Installing Slurm on the Login Node

Create Users for Slurm and Munge

export MUNGEUSER=1001
sudo groupadd -g $MUNGEUSER munge
sudo useradd -m -c "MUNGE Uid 'N' Gid Emporium" -d /var/lib/munge -u $MUNGEUSER -g munge -s /sbin/nologin munge

export SLURMUSER=1002
sudo groupadd -g $SLURMUSER slurm
sudo useradd -m -c "SLURM workload manager" -d /var/lib/slurm -u $SLURMUSER -g slurm -s /bin/bash slurm

Install Munge

sudo apt-get install -y munge
sudo chown -R munge: /etc/munge/ /var/log/munge/ /var/lib/munge/ /run/munge/
sudo chmod 0700 /etc/munge/ /var/log/munge/ /var/lib/munge/ /run/munge/
sudo systemctl enable munge
sudo systemctl start munge

Install Slurm and Associated Components on the Controller Node

sudo apt-get install mariadb-server
sudo apt-get install slurmdbd
sudo apt-get install slurm-wlm

Configure MariaDB

Run the following commands as the root user:

su
mysql
grant all on slurm_acct_db.* TO 'slurm'@'localhost' identified by 'your_username' with grant option;
create database slurm_acct_db;
exit

Create Slurm Configuration Files

sudo mkdir /etc/slurm
sudo nano /etc/slurm/slurmdbd.conf

Add the following lines to /etc/slurm/slurmdbd.conf:

AuthType=auth/munge
DbdAddr=localhost
DbdHost=localhost
DbdPort=6819
SlurmUser=slurm
DebugLevel=4
LogFile=/var/log/slurm/slurmdbd.log
PidFile=/run/slurm/slurmdbd.pid
StorageType=accounting_storage/mysql
StorageHost=localhost
StorageLoc=slurm_acct_db
StoragePass=password
StorageUser=slurm

# Setting database purge parameters
PurgeEventAfter=12months
PurgeJobAfter=12months
PurgeResvAfter=2months
PurgeStepAfter=2months
PurgeSuspendAfter=1month
PurgeTXNAfter=12months
PurgeUsageAfter=12months

Generate Cluster Configurations

Visit [Slurm Configurator](https://slurm.schedmd.com/configurator.easy.html), generate the configuration file, and paste it into /etc/slurm/slurm.conf.

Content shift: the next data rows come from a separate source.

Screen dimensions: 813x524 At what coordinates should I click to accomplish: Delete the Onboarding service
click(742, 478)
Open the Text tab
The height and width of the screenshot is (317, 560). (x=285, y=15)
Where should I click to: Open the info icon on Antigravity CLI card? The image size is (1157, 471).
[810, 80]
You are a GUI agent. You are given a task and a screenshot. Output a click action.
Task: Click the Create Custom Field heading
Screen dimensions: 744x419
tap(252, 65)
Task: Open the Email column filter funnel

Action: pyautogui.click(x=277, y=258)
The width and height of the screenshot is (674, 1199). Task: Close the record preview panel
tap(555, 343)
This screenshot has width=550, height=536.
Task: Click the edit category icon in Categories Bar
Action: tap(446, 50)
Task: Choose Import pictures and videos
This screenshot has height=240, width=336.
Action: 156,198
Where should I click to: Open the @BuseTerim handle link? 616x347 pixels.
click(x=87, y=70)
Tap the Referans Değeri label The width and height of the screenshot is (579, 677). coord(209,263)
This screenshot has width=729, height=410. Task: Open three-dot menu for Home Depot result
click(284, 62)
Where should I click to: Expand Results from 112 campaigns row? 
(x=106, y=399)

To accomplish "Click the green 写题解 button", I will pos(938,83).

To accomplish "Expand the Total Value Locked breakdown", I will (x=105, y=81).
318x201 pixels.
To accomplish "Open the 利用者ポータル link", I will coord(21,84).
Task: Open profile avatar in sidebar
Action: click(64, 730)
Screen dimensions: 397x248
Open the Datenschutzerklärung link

Example /etc/slurm/slurm.conf:

ClusterName=cluster
SlurmctldHost=linux0
ProctrackType=proctrack/cgroup
ReturnToService=1
SlurmctldPidFile=/run/slurmctld.pid
SlurmdPidFile=/run/slurmd.pid
SlurmdSpoolDir=/var/spool/slurmd
SlurmUser=slurm
StateSaveLocation=/var/spool/slurmctld
TaskPlugin=task/affinity,task/cgroup
SchedulerType=sched/backfill
SelectType=select/cons_tres
SlurmctldLogFile=/var/log/slurm/slurmctld.log
SlurmdLogFile=/var/log/slurm/slurmd.log
NodeName=linux[1-32] CPUs=1 State=UNKNOWN
PartitionName=debug Nodes=ALL Default=YES MaxTime=INFINITE State=UP

Firewall Configuration

sudo ufw allow 6817
sudo ufw allow 6818
sudo ufw allow 6819

Configure the Master Node

Run the following as root:

mkdir /var/spool/slurmctld
chown slurm:slurm /var/spool/slurmctld
chmod 755 /var/spool/slurmctld
mkdir /var/log/slurm
touch /var/log/slurm/slurmctld.log
touch /var/log/slurm/slurm_jobacct.log
touch /var/log/slurm/slurm_jobcomp.log
chown -R slurm:slurm /var/log/slurm/
chmod 755 /var/log/slurm

Update PID file locations in systemd service files:

nano /usr/lib/systemd/system/slurmctld.service
# Change:
PIDFile=/run/slurmctld.pid
# To:
PIDFile=/run/slurm/slurmctld.pid

nano /usr/lib/systemd/system/slurmdbd.service
nano /usr/lib/systemd/system/slurmd.service

Configure cgroup

echo CgroupMountpoint=/sys/fs/cgroup >> /etc/slurm/cgroup.conf
slurmd -C

Start SLURM Services

systemctl daemon-reload
systemctl enable slurmdbd
systemctl start slurmdbd
systemctl enable slurmctld
systemctl start slurmctld

Verify Services

systemctl status slurmdbd
systemctl status slurmctld

If any service is not active, try rebooting the system and check again.